The Alameda Point Antiques Fair is a huge flea market that happens the first Sunday of every month out at the old abandoned Naval Air Station.
It’s the sort of a giant estate sale after that eccentric, mad-cap aunt died at the age of 98. The one who traveled the world after she married her fifth husband. They collected Persian rugs and pottery from Japan, Saris from India, pictures of all kinds, new fangled contraptions and some plain junk. And when the men came to haul it all away they found a basement full of pith helmets and big game trophies and all that furniture left over after they went mad for mid-century modern. And way in the back were all the mementos she'd tucked away from her third marriage when she lived in Paris and some trunks her mother left her before she ran off with the hotel man from the East.
And now it's all up for the asking.


The first time we'd gone, last December, I'd been overwhelmed. There was so much stuff. I did manage to purchase some prints, an eel and two shads which I have yet to frame.
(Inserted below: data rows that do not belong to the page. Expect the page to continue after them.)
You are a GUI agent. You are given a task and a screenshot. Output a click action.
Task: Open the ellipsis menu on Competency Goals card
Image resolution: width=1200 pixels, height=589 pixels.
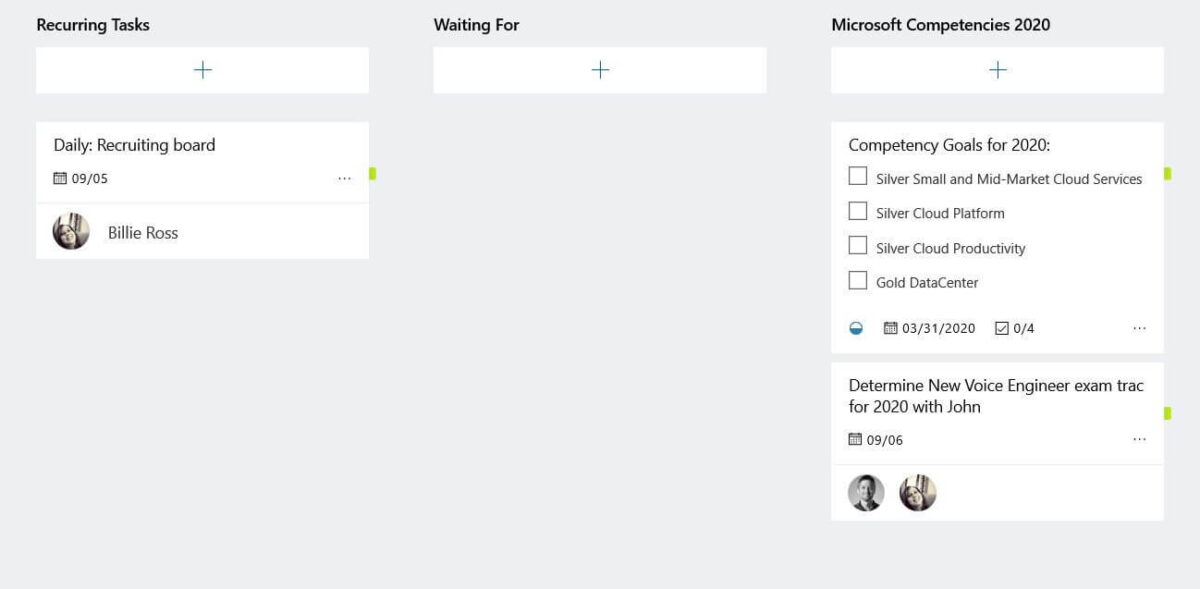(x=1139, y=328)
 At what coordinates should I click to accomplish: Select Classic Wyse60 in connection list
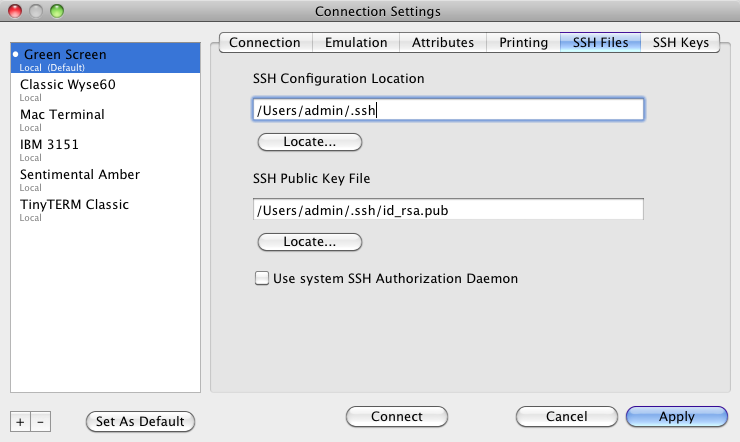68,85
This time I was better prepared and the weather was much, much nicer.
Mr. P found a tackle box complete with the former owner’s fishing license almost immediately and snatched it up for a song. Unfortunately that meant we had to lug it through the rest of the afternoon.
Tackle box circa 1952





I was in the mood to shop for girly, pretty things. They were not in short supply.
My loot:
Hand tooled leather purse circa 1950

Rhinestone studded glasses

Wallace silver bon-bon bowl and a little sparkley bon-bon to go in it

I also spied a stuffed bob cat and an enormous stuffed boar on a marble stand. But I don't think either would have fit in the Del Sol.